‘Fairfax County’ is letting us down,’ Virginia parent says of postponement of in-person learning
Christy Hudson, a Fairfax County, Va. parent, stresses that ‘when you’re a kid, school is your life.’
A Virginia father on Wednesday gave a scathing speech before the Fairfax County Public School Board, urging the board to reopen schools five days a week after nearly a year of closures due to COVID-19.
FCPS announced last week that it would reopen PreK-12 schools four days a week throughout April and would open five days a week next fall, but Rory Cooper, managing director of Purple Strats and father of three, says that because of the school district’s cafeteria rules, his kids are only back to in-person learning two days a week.
“My kindergartener first saw the inside of a school in March,” Cooper said in his speech posted to Twitter and YouTube, noting that his son’s Little League team has been practicing since last fall. “His first directive? That the playground was off-limits. I assume the board still sprays its mail with Lysol.”
He added that his kids will “always have to struggle to keep up” with their cousins “and millions of families who have been safely in school since September.”
Cooper concluded his speech by saying he decided to move from Price George’s County, Maryland, to Fairfax County so his children, who are in kindergarten, second grade and fifth grade, could get a better education.
THESE COLLEGES REQUIRE STUDENTS TO GET VACCINATED IF THEY WANT TO LIVE ON CAMPUS
The three children were online learning until March but are now back in school two days a week despite the county’s announcement to return four days a week.
Superintendent Scott Brabrand’s order to reopen schools four days a week left the ultimate decision up to individual schools, and because the district’s cafeteria rules require 6 feet of social distancing, some schools are only allowing children to return to in-person learning two days per week, Cooper explained.
“They lied,” he said of the school board’s promise to reopen four days a week.
VA MOM SLAMS TEACHERS UNION FOR STILL BALKING AT KIDS FULLY RETURNING TO SCHOOL: ‘WHAT IS THE END GAME?’
The Centers for Disease Control and Prevention (CDC) in mid-March updated its K-12 school distancing guidelines to say schools can safely reopen while enforcing just 3 feet of social distancing between students with mandatory mask usage.
The father of three hears from “parents across the political spectrum every day” who are “absolutely infuriated with the incompetence” of the school board, he said.
More than 40% of school districts across the U.S. have reopened full-time as of March 29 while 51%, including FCPS, have adopted hybrid-learning models, the American Enterprise Institute’s Return to Learn Tracker shows.
The CDC said in January that there is “little evidence” schools “have contributed meaningfully to increased community transmission.” In February, the agency said the adverse effects of virtual learning outweigh the threat of transmitting the virus during in-school learning.
CDC UPDATES SCHOOL DISTANCING GUIDELINES TO 3 FEET AMID MOUNTING PRESSURE
“There is more spread that is happening in the community when schools are not open than when schools are open,” CDC Director Rochelle Walensky told reporters at the time.
The CDC’s school reopening guidelines also do not require teacher vaccinations in order for schools to reopen, though educators in most states are already eligible to receive the vaccine if they sign up for it.

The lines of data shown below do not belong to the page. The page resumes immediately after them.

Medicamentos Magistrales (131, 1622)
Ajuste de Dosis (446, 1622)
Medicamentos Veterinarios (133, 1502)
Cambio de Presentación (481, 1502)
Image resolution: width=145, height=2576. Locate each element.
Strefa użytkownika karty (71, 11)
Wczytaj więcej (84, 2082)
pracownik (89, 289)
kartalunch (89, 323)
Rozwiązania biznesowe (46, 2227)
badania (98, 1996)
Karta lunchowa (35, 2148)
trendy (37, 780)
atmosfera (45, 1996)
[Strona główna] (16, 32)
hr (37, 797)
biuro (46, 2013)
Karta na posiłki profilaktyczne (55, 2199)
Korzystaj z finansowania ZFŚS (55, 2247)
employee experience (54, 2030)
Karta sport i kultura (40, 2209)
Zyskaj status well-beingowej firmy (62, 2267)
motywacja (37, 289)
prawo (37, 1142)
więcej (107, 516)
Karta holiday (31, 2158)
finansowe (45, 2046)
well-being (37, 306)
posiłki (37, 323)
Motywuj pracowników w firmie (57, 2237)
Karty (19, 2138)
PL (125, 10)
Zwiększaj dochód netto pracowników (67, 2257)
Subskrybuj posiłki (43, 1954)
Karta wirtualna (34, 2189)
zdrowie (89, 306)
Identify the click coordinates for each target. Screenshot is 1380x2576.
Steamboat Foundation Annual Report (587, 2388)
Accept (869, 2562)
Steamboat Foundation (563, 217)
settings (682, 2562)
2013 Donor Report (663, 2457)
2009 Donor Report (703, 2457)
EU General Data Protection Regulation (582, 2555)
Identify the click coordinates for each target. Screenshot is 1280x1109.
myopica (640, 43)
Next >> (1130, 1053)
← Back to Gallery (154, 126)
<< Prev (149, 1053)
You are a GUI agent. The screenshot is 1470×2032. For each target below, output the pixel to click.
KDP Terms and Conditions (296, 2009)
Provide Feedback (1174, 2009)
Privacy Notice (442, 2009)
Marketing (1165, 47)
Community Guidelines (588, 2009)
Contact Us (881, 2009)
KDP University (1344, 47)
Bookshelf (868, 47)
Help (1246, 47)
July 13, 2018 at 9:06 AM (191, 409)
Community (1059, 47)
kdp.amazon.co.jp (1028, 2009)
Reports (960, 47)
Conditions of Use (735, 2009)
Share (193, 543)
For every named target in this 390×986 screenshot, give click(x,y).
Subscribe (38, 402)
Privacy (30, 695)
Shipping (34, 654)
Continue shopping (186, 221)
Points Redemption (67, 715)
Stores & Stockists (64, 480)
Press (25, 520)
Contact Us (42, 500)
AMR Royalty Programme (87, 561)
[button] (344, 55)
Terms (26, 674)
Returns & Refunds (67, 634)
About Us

Virginia moved to its second vaccination phase, which included teachers, in January.
IS EDUCATION SECRETARY CARDONA FIGHTING HARD ENOUGH TO REOPEN SCHOOLS?
The Department of Education has also released two volumes of a “COVID-19 handbook,” the second volume of which addresses the “social, emotional, mental-health, and academic impacts of the pandemic on students.”
“There is simply no substitute for in-person learning,” U.S. Secretary of Education Miguel Cardona said in a Friday statement. “But as schools reopen their doors, we must also make sure that we are meeting students’ social, emotional, physical, mental-health, and academic needs, and addressing gaps that existed before—and were exacerbated by—the pandemic.”
The FCPS Office of Research and Strategic Improvement issued a study in November suggesting middle and high school students were seeing less academic success as a result of online learning.
CLICK HERE TO GET THE FOX NEWS APP
Fairfax County COVID-19 cases have been declining since January as more people receive the vaccine; more than 15% of the country’s population has been inoculated, according to the CDC.
The Fairfax County Health Department reported 167 new COVID-19 cases on Friday. The county has recorded 16 deaths in the past two weeks and about 15 cases per 100,000 people, according to The New York Times’ COVID-19 tracker.